Fionn Foley on the set of Eipic. From Magamedia.
“TG4 find that dialogue-heavy material is hard to get an audience for.”
Olaf Tyaransen, Irish Independent, 15.08.2015
Two things made the news recently that suggest that the Irish language – as a cultural institution – is in real trouble. First, Olaf Tyaransen reports that TG4 – the state supported Irish language television station – finds “that dialogue-heavy material is hard to get an audience for. Music and sport works for them because it’s not that language dependent.” The second piece of bad news came from the ESRI. It concluded that “while attitudes towards the Irish language are broadly positive, this does not translate into significant use of the language.”
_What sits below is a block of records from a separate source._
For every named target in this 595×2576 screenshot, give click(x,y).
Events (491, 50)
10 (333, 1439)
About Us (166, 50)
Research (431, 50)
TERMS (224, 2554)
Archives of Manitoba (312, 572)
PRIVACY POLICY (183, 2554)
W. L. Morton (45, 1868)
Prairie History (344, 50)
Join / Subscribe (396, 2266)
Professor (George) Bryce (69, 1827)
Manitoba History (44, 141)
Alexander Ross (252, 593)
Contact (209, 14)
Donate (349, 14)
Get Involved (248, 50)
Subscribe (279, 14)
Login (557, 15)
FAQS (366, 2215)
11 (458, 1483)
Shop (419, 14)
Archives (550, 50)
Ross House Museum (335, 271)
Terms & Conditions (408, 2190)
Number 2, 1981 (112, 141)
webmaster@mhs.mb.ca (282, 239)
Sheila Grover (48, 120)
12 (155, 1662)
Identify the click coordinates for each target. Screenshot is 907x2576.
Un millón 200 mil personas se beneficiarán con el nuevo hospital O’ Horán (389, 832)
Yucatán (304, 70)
To be fair, its not clear who Olaf Tyaransen was paraphrasing, if he was paraphrasing any one. But the reference to sport and music are not new. A few years ago I did a workshop for new directors with Gréasán na Meán and it was based on more or less the same audience analysis. Essentially, we were being asked to come up with new ideas for Irish language obs-doc (observational documentary) TV that would get around the “dialogue-heavy” issue. These ideas were to be shoe-horned into a formula devised for a slot on Sunday evenings and a Gaeltacht audience.
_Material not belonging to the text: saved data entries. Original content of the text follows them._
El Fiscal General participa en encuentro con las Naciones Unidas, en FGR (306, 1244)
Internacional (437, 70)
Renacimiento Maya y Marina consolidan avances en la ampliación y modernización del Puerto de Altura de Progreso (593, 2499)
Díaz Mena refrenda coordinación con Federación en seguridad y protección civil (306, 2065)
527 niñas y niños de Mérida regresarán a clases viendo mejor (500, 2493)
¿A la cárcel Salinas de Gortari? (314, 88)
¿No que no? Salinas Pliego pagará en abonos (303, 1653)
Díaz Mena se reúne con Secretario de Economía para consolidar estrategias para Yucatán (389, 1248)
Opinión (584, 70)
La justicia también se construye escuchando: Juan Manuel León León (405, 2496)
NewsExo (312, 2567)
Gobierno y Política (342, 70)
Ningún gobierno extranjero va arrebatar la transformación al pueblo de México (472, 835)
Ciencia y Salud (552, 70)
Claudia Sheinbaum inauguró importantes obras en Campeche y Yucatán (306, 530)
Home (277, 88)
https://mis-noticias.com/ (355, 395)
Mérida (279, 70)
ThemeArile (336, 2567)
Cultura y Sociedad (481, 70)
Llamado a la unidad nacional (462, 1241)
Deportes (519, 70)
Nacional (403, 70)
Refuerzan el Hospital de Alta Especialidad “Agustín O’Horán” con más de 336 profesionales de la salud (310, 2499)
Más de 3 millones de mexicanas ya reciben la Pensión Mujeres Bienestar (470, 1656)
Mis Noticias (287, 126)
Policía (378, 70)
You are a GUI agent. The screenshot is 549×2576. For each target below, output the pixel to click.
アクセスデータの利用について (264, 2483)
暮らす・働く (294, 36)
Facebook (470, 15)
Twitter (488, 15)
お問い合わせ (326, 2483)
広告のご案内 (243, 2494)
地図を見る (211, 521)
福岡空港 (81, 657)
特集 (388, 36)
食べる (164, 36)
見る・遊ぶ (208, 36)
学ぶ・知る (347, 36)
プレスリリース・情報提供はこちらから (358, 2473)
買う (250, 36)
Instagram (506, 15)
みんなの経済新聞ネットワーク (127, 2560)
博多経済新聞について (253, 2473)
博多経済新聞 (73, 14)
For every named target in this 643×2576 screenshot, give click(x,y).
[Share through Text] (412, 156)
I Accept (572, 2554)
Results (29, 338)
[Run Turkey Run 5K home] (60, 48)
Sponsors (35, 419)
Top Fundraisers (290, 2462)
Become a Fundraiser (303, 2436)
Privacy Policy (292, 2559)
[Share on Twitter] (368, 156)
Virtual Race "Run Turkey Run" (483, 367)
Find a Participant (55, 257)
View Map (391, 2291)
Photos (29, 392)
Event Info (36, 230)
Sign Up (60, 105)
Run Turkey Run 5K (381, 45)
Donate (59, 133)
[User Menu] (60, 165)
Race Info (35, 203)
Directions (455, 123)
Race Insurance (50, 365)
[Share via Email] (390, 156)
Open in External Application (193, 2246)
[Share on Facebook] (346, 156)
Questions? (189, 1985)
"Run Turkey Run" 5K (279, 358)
There was a distinct impression that TG4 was desperately in search of an audience or, to put it another way, a formula for an audience that was not necessarily interested in Irish language “dependent” television. That takes us back to Olaf Tyaransen. He describes how Magamedia are using music and ‘bad’ language as a strategy to attract a young audience to a ‘drama’ based on the rebellion of 1916: “So, with Eipic (Epic) the music is almost like a trojan horse. You get them in through that and they’ll stay [and] We got a good few ‘f**ks,’ a ‘bollix,’ and there’s a ‘pr**k’ or two thrownin.” The latter half of the quote comes from Mike O’Leary whose original script in English has been translated into Irish, minus the ‘c**ts.’
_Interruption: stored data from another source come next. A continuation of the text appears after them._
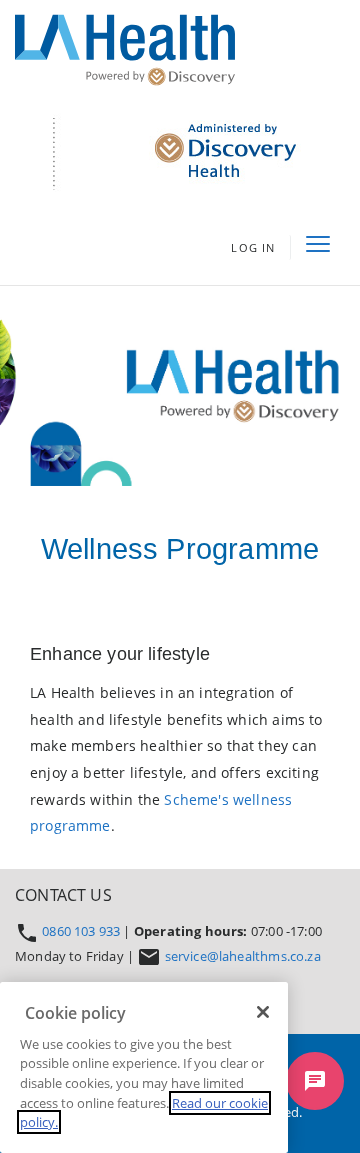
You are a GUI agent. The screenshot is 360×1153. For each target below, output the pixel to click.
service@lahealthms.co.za (243, 956)
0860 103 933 (82, 931)
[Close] (263, 1012)
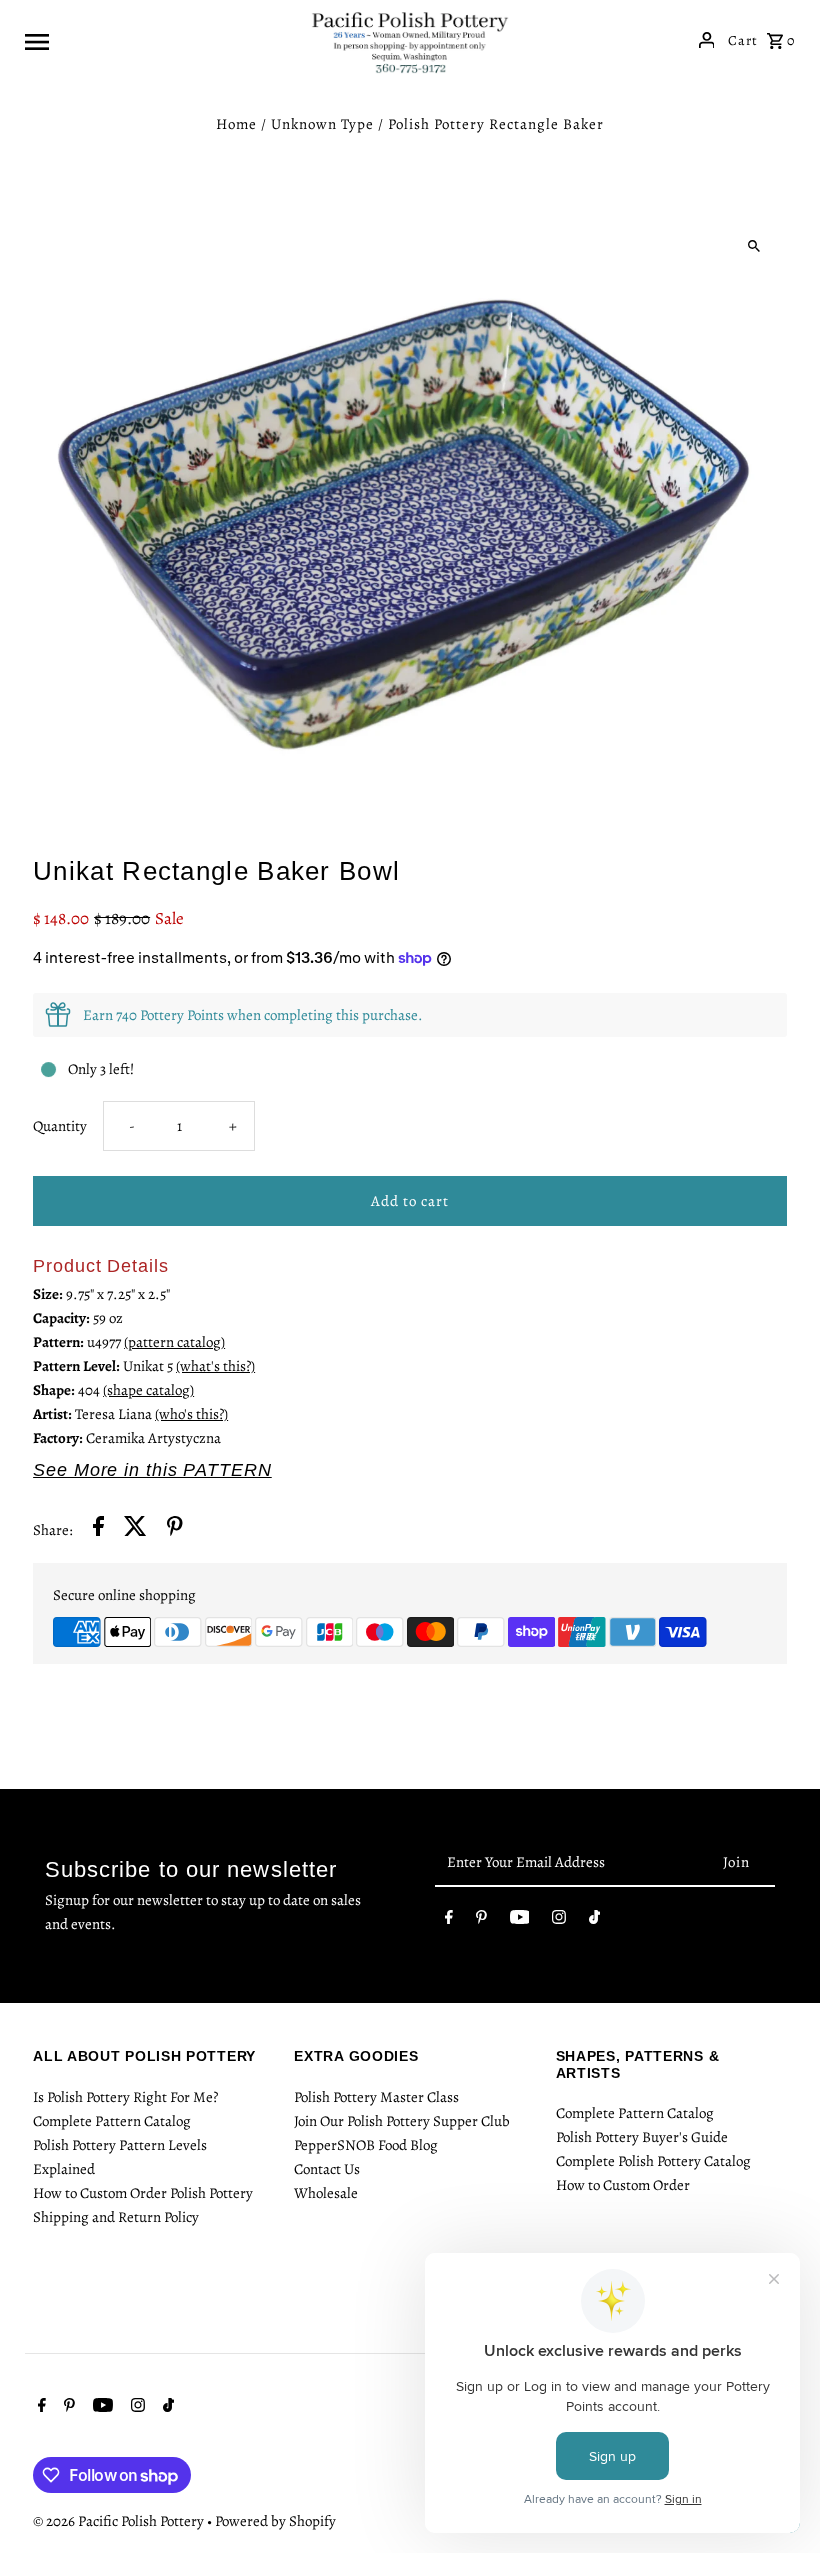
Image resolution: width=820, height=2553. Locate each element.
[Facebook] (449, 1921)
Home (236, 124)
Péig it ain’t – but will it work? Maybe. The company behind Eipic also produced the “critically acclaimed” Corp + Anam, and they have a budget of 1 million Euro of public broadcast funding to boot. It can’t be any worse than some of the other strategies adopted by TG4: the history of the cup of tea, or the place of the donkey in Irish culture for instance. Or the current trend in presenter led “road-trip” documentaries like Cé a chonaigh i mo theachsa? or An Lá a Rugadh Mé? To be fair – again – this is not confined to TG4. Creedon’s Wild Atlantic Way on RTE is typical of that ‘genre’ and has gotten a fair amount of drubbing, mainly because of the constraints of the format (John Boland). This kind of formula driven ‘documentary’ making can result in some real horrors. Have a look at this clip form An La a Rugadh Mé:
Is this the world television programme ever?
On the face of it the idea of programme based on Harry McGee (media savvy Political Correspondent) and Alan Dukes (former govt. minister and chairman of the most toxic bank in Ireland) going through newspaper archives in the National Library of Ireland would have been a must-see, but this is really terrible. The hyped Pathé-style commentary, the relentlessly perky tone, and busy-never-mind-the-remote-control chopping of content makes its treatment of the Sachsenhausen concentration camp utterly perverse: no more so than the transition from a chorus line to the site of the Sachsenhausen museum and camp. How did TG4 ever release this? What were Harry McGee and Alan Dukes thinking? Whatever it was, it has been totally lost in the translation of a potentially intriguing story about history, journalism,and politics into format-driven “infotainment” of the most surreal kind.
Never mind the content, this is television – Irish language style.
A couple of weeks ago research published by the Gaeltacht Authority suggested that the majority of people living in 134 out of the 155 areas currently defined as Gaeltacht (primarily Irish Speaking) districts have given up on Irish (Welcome to the Galltacht). Now it seems that the television station tasked with keeping the language alive and relevant has a preference for content that is “not that language dependent.” Is it any surprise that Dr Marike Darmody of the ESRI has concluded “it is hard to see how the Irish language can flourish in future”.